Zu bearbeiten |
**A.** Gib den Schachbericht in genau zwei Sätzen wieder.
**B.** Extrahiere aus dem Schachbericht den Abschnitt von „Fast parallel entwickelten“ bis einschließlich „zu unseren Gunsten.“.

Textauszug |
= = = =
Fast parallel entwickelten sich die Ereignisse am zweiten Brett, wo Jörg Wegerle mit Schwarz gegen den ehemaligen Vize-Weltmeister und Schach-Legende Jan Timman (2569) antreten musste. Nach einem sehr positionellen Rossolimo-Sizilianer ergriff Jörg zunächst am Damenflügel die Initiative und eroberte die a-Linie für seine Türme. Als Timman dort die Drohungen verteidigte, initiierte Jörg nun einen stark vorgetragenen Königsangriff am anderen Flügel, so dass Timman kurz nach der Zeitkontrolle die Uhr abstellte. Somit gab es nach der Zeitkontrolle das mehr als verblüffende Zwischenergebnis von 2½:1½ zu unseren Gunsten.

Zudem war die Lage an den anderen Brettern überall sehr unklar. Vermutlich war die Partie am 3.Brett letztlich vorentscheidend für das Match.  Dort hatte der frisch gebackene Internationale Meister Daniel Schlecht in einem Nimzo-Inder aus der Eröffnung heraus klaren Vorteil gegen GM Vladimir Baklan (2611) erlangt. Der erfahrene ukrainische Großmeister bot eine Zugwiederholung nebst Remisschluss an, doch Daniel gefiel seine Stellung bereits so gut, dass er diese Option ausschlug, einen Bauern gewann und im Königsangriff auf Gewinn spielte. Baklan mobilisierte nun alle Verteidigungsressourcen, verwickelte die Position maximal und konnte schließlich ein Turmendspiel mit Mehrqualität erreichen, für die Daniel jedoch zwei Bauern besaß. Hier spielte der Großmeister schließlich seine exzellente Technik aus, so dass sein Freibauer gefährlicher als Daniels Pendant war, was nach über fünf Stunden den Ausgleich für die Gastgeber bedeutete.

Damit verblieben noch die letzten drei Bretter, in der die Porzer jeweils das größte nominelle Übergewicht besaßen und auch in den Partien »am Drücker« waren. Doch unsere  Akteure wehrten sich großartig und Milon Gupta konnte mit Schwarz nach einer sehr umsichtigen Leistung schließlich alle Gewinnversuche von GM Christopher Lutz (2542) gegen seinen sehr soliden Skandinavier neutralisieren und das 3:3 erzielen. Am siebten Brett war unterdessen in der Partie von Thomas Lemanczyk gegen GM Arkadij Rotstein (2499) ein Turmendspiel mit ein gegen zwei Bauern entstanden, das man typischerweise bei oberflächlicher Betrachtung als totremis abschätzt. Diese Stellungsbewertung war auch hier absolut korrekt, was aber nicht die praktische Komponente berücksichtigt, dass der erfahrene GM natürlich noch alle Ressourcen ausschöpfte und diverse Tricks versuchte. Schließlich opferte Rotstein seinen Mehrbauern, um seinen Turm hinter seinen eigenen Freibauern bringen zu können und gleichzeitig Thomas′ König passiv zu stellen. Dieser hätte nun basierend auf einem hübschen Patttrick sofort das Remis forcieren können, doch bei knapper Bedenkzeit und nach fast sechs Stunden entging ihm diese Ressource, so dass sich letztlich die großmeisterliche Technik doch noch durchsetzte und Thomas für seine gute Vorstellung nicht belohnt wurde.
= = = =
Zeigedaten zu Zielen
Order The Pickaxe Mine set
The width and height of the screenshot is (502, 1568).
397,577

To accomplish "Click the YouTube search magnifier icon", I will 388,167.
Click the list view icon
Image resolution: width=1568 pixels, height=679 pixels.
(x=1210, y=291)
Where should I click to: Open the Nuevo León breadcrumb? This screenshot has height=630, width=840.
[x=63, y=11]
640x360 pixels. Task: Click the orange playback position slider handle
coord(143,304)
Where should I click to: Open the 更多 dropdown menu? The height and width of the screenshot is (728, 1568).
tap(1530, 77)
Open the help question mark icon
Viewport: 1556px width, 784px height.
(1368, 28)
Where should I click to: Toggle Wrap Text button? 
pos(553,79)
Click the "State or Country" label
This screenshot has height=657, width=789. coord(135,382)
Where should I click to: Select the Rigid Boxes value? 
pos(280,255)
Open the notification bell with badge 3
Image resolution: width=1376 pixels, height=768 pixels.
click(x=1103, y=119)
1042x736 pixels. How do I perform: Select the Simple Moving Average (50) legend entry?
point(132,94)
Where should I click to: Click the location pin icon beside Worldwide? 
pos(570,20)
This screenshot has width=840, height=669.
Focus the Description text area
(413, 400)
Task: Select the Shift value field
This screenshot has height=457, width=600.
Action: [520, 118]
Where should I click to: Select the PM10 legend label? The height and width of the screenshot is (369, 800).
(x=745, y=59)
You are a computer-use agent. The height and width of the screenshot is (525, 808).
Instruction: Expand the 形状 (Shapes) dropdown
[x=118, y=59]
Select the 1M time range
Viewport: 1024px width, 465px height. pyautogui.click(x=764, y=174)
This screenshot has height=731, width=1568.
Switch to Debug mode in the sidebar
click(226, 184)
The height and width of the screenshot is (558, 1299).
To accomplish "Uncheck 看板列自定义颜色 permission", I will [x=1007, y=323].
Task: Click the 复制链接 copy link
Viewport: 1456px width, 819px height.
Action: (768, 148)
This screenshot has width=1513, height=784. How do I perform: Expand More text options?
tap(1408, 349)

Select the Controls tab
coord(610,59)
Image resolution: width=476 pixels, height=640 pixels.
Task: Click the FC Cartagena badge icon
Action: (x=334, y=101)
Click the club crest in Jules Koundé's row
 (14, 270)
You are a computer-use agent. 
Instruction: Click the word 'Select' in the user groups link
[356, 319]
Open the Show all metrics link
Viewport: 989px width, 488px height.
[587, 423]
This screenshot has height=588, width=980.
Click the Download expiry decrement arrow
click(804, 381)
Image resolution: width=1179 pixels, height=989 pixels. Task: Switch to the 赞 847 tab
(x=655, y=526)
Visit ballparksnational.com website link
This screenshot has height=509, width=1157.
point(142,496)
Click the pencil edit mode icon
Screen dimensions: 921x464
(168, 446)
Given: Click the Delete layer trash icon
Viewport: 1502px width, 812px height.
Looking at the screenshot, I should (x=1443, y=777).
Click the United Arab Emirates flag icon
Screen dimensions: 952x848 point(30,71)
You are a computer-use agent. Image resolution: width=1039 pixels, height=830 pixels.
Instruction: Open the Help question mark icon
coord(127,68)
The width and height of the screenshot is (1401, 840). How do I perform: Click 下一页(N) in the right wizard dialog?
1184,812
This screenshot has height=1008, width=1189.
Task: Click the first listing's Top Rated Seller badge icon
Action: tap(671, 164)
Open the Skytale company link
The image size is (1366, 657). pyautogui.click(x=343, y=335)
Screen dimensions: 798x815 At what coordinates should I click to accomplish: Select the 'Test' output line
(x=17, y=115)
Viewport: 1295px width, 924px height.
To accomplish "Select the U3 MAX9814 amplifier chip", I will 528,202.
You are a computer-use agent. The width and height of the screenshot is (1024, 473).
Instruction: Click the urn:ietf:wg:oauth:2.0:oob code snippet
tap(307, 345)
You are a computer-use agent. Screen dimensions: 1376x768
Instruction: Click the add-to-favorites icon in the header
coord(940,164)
= = = =
Lösungen |
**A.** Am zweiten Brett zwang Jörg Wegerle mit Schwarz Jan Timman durch einen starken Königsangriff zur Aufgabe, wodurch es nach der Zeitkontrolle 2½:1½ stand. Danach glich Vladimir Baklan gegen Daniel Schlecht in einem Turmendspiel für die Gastgeber aus, Milon Gupta neutralisierte alle Gewinnversuche von Christopher Lutz zum 3:3, und Thomas Lemanczyk übersah nach fast sechs Stunden einen Patttrick zum Remis, sodass sich Arkadij Rotstein doch noch durchsetzte.

**B.**
Fast parallel entwickelten sich die Ereignisse am zweiten Brett, wo Jörg Wegerle mit Schwarz gegen den ehemaligen Vize-Weltmeister und Schach-Legende Jan Timman (2569) antreten musste. Nach einem sehr positionellen Rossolimo-Sizilianer ergriff Jörg zunächst am Damenflügel die Initiative und eroberte die a-Linie für seine Türme. Als Timman dort die Drohungen verteidigte, initiierte Jörg nun einen stark vorgetragenen Königsangriff am anderen Flügel, so dass Timman kurz nach der Zeitkontrolle die Uhr abstellte. Somit gab es nach der Zeitkontrolle das mehr als verblüffende Zwischenergebnis von 2½:1½ zu unseren Gunsten.